> _What the task requires_
Every line below is to be set down again exactly; any image stays out.

★ ★ ★ ★ ★

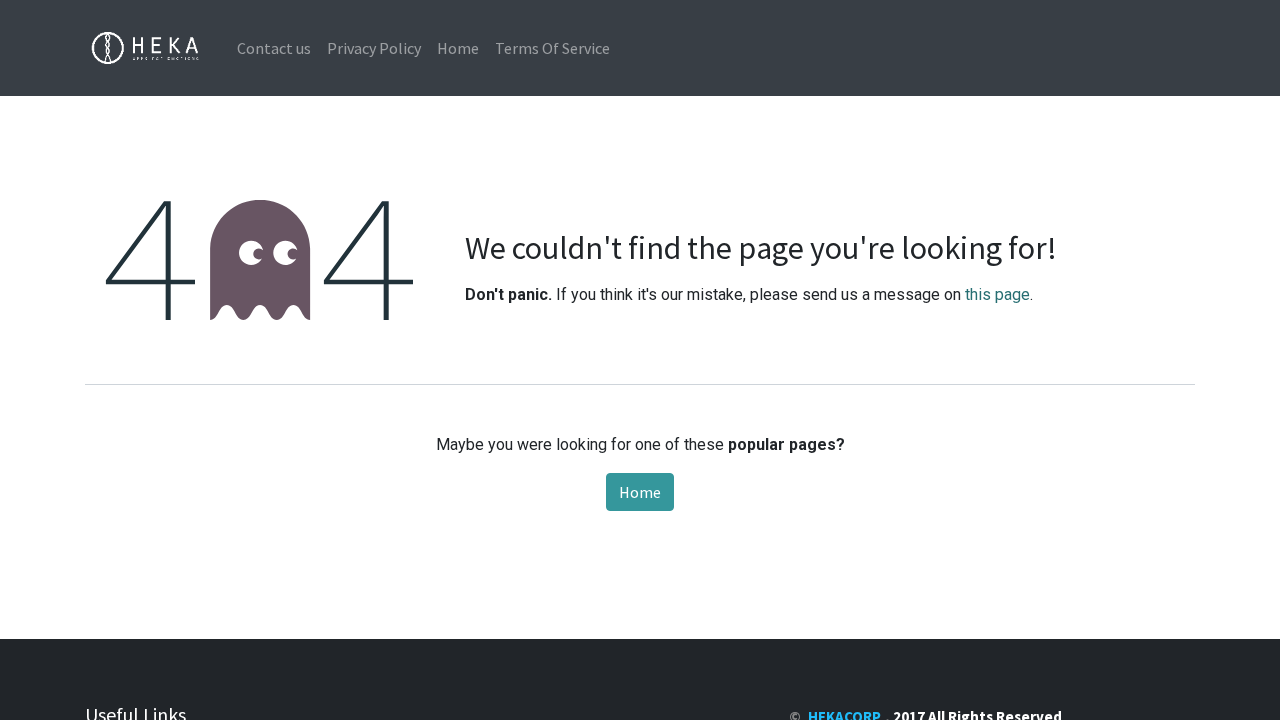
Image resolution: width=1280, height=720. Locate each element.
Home (640, 492)
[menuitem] (274, 48)
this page (997, 294)
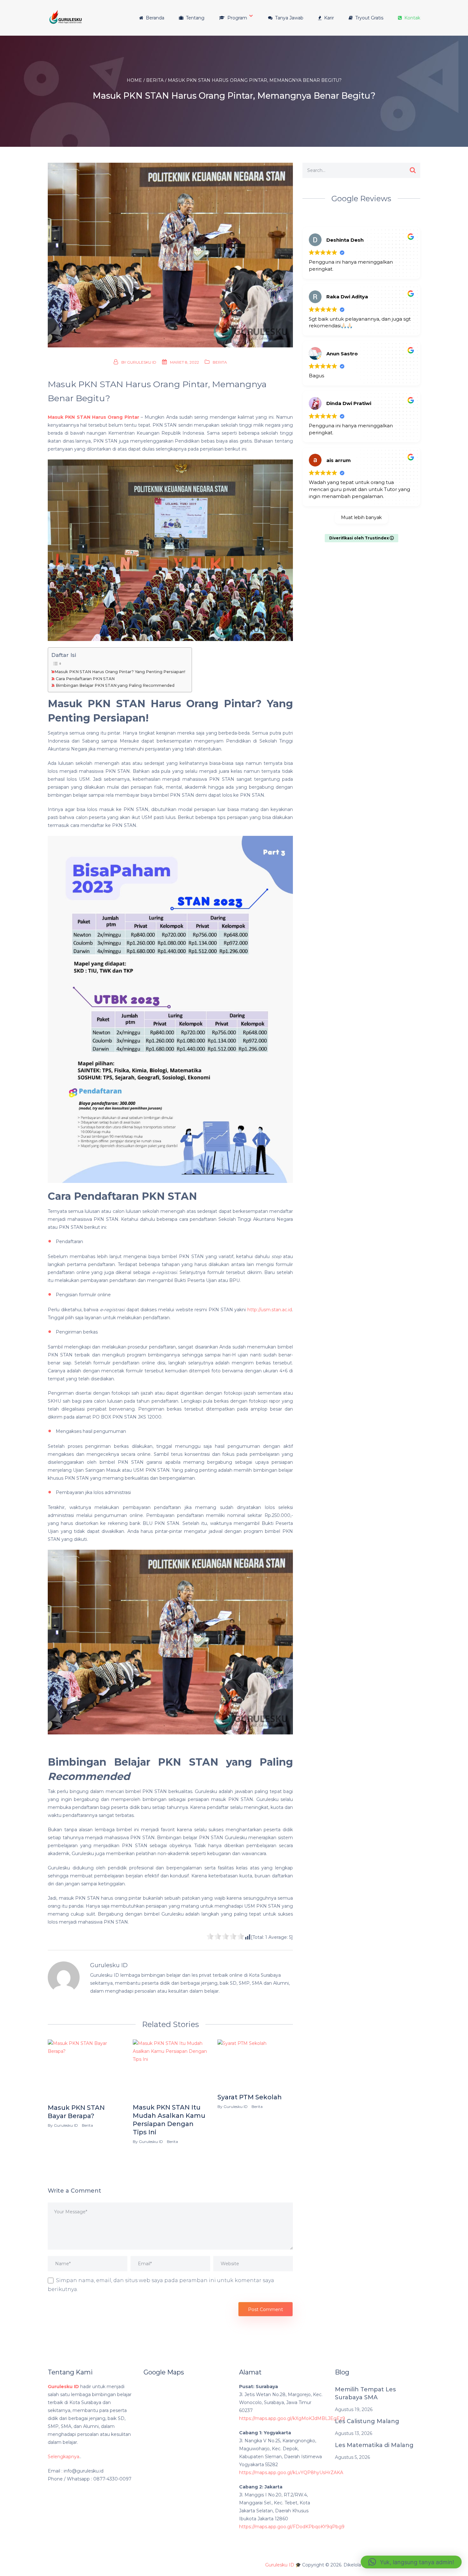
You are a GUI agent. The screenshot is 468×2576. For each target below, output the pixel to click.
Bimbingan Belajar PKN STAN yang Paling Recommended (115, 685)
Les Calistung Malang (367, 2421)
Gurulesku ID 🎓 (283, 2565)
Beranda (154, 18)
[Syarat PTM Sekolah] (255, 2064)
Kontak (411, 18)
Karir (328, 18)
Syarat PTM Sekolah (249, 2097)
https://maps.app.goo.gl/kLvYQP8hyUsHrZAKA (291, 2472)
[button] (411, 2562)
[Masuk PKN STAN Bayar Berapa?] (85, 2069)
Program (236, 18)
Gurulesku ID (141, 362)
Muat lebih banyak (361, 517)
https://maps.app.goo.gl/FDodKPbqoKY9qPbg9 (291, 2527)
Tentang (194, 18)
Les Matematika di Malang (374, 2445)
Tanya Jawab (288, 18)
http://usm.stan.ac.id (269, 1310)
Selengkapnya (63, 2456)
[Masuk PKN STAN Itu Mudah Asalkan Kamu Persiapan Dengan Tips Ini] (170, 2069)
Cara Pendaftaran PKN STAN (85, 678)
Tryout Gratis (368, 18)
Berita (220, 362)
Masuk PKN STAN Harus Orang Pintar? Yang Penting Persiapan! (119, 671)
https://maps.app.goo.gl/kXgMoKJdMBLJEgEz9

★ ★ ★ ★ ★

> _Answer section_
Image resolution: width=1280, height=720. Locate each element.
Home (640, 492)
[menuitem] (274, 48)
this page (997, 294)
You are a GUI agent. The screenshot is 468×2576. For each target below, output the pixel to click.
Bimbingan Belajar PKN STAN yang Paling Recommended (115, 685)
Les Calistung Malang (367, 2421)
Gurulesku ID 🎓 (283, 2565)
Beranda (154, 18)
[Syarat PTM Sekolah] (255, 2064)
Kontak (411, 18)
Karir (328, 18)
Syarat PTM Sekolah (249, 2097)
https://maps.app.goo.gl/kLvYQP8hyUsHrZAKA (291, 2472)
[button] (411, 2562)
[Masuk PKN STAN Bayar Berapa?] (85, 2069)
Program (236, 18)
Gurulesku ID (141, 362)
Muat lebih banyak (361, 517)
https://maps.app.goo.gl/FDodKPbqoKY9qPbg9 (291, 2527)
Tentang (194, 18)
Les Matematika di Malang (374, 2445)
Tanya Jawab (288, 18)
http://usm.stan.ac.id (269, 1310)
Selengkapnya (63, 2456)
[Masuk PKN STAN Itu Mudah Asalkan Kamu Persiapan Dengan Tips Ini] (170, 2069)
Cara Pendaftaran PKN STAN (85, 678)
Tryout Gratis (368, 18)
Berita (220, 362)
Masuk PKN STAN Harus Orang Pintar? Yang Penting Persiapan! (119, 671)
https://maps.app.goo.gl/kXgMoKJdMBLJEgEz9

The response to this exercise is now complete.